Someone can visit and have a phone or tablet in their possession and it WILL latch on your open network.
Also disable Guest Accounts, Remote Access and WPS and all router related "cloud" services.
Also, be aware that there is a Linux kernel vulnerability:
National Cyber Awareness System:
US-CERT is aware of a Linux kernel vulnerability known as Dirty COW (CVE-2016-5195). Exploitation of this vulnerability may allow an attacker to take control of an affected system.
US-CERT recommends that users and administrators review the Red Hat CVE Database, the Canoical Ubuntu CVE Tracker, and CERT Vulnerability Note VU#243144 for additional details, and refer to their Linux or Unix-based OS vendors for appropriate patches.
Do you have a satellite TV receiver connected to your router, or any other device that controls anything in your home? It seems that a lot of different devices were used in the DDOS attack on DYN.

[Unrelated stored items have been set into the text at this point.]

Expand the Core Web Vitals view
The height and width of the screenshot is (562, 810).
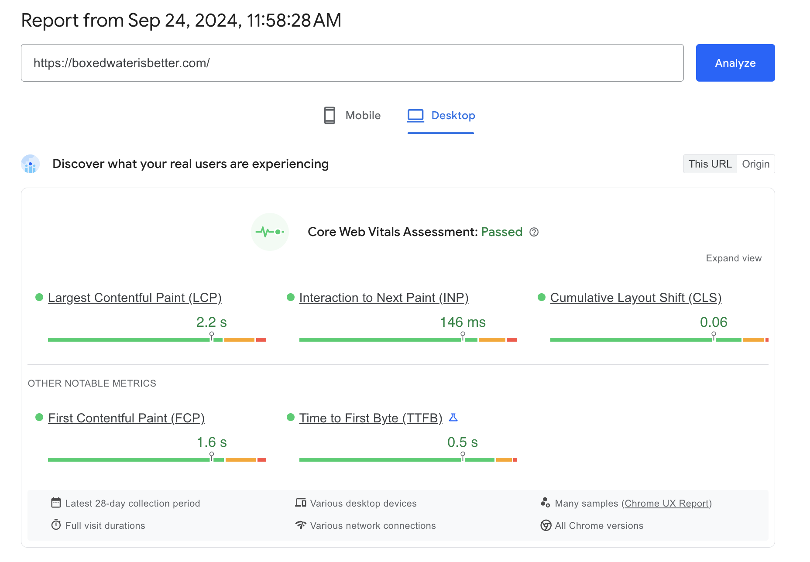734,258
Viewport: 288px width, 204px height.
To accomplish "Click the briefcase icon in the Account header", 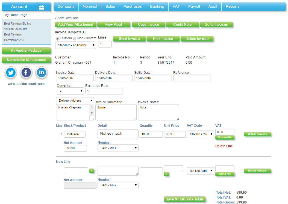I will point(41,6).
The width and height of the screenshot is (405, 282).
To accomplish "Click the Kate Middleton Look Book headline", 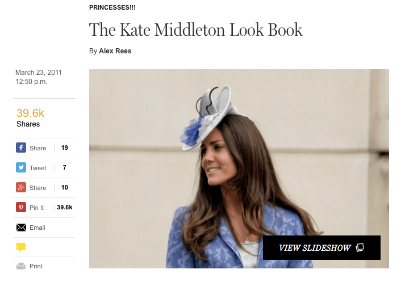I will point(196,30).
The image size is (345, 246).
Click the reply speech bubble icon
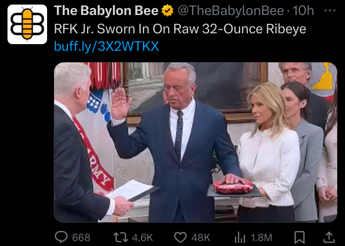point(61,237)
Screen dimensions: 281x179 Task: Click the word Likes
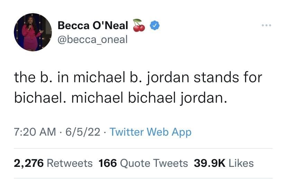[242, 163]
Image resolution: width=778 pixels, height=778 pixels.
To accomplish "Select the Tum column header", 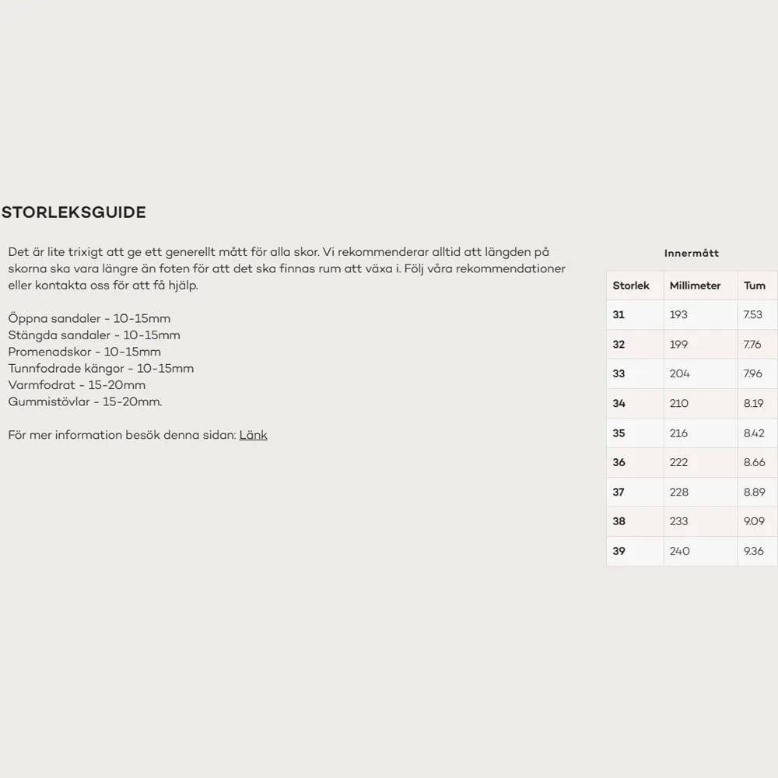I will [757, 286].
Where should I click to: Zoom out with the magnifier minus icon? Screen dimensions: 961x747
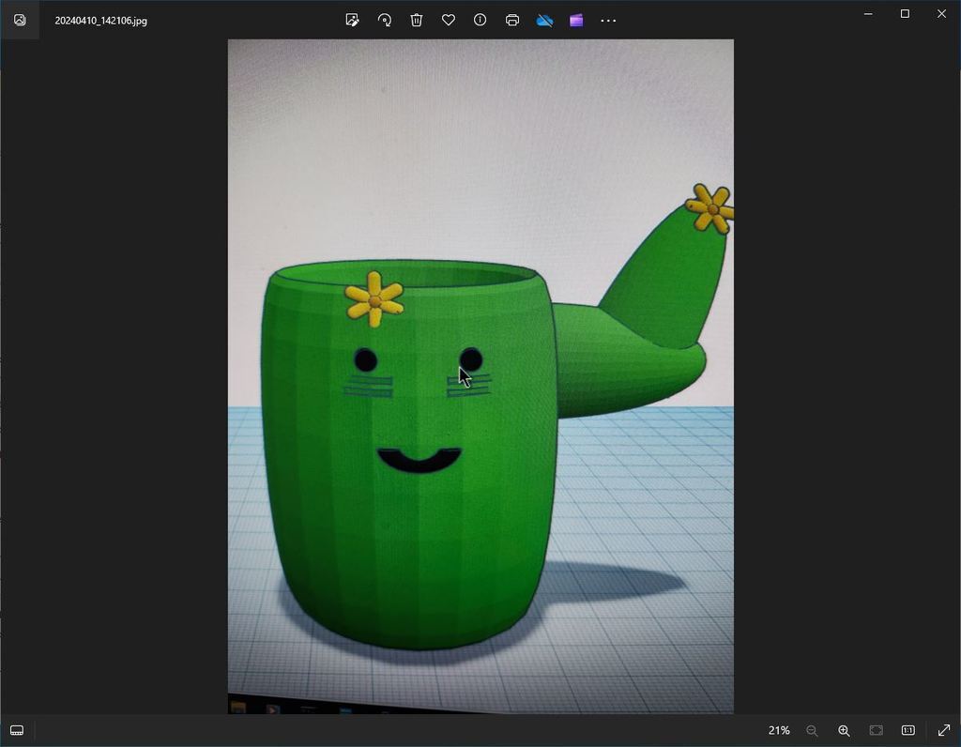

It's entirely possible that, if its connected to your router, your Dish TV receiver was used as a part of the DYN DDOS attack. Again, possible, but that doesn't mean it was for sure. They were one of the things that was used quite a bit in the attack. Unfortunately, without having some type of firmware that allows you to view what data each device uses, you may never know if it was, in fact, used.
They did it through the net, so the fact that your router isn't within range of anybody being able to hack into it wouldn't matter.
I would take the advice and at least change your router GUI password, even if you can't change the sign in name (some of them are locked in with the name "admin" and can't be changed). I don't know if that would stop the type of attack that happened, or even if your device was involved, but it's still a good idea to have the router GUI password protected, anyway.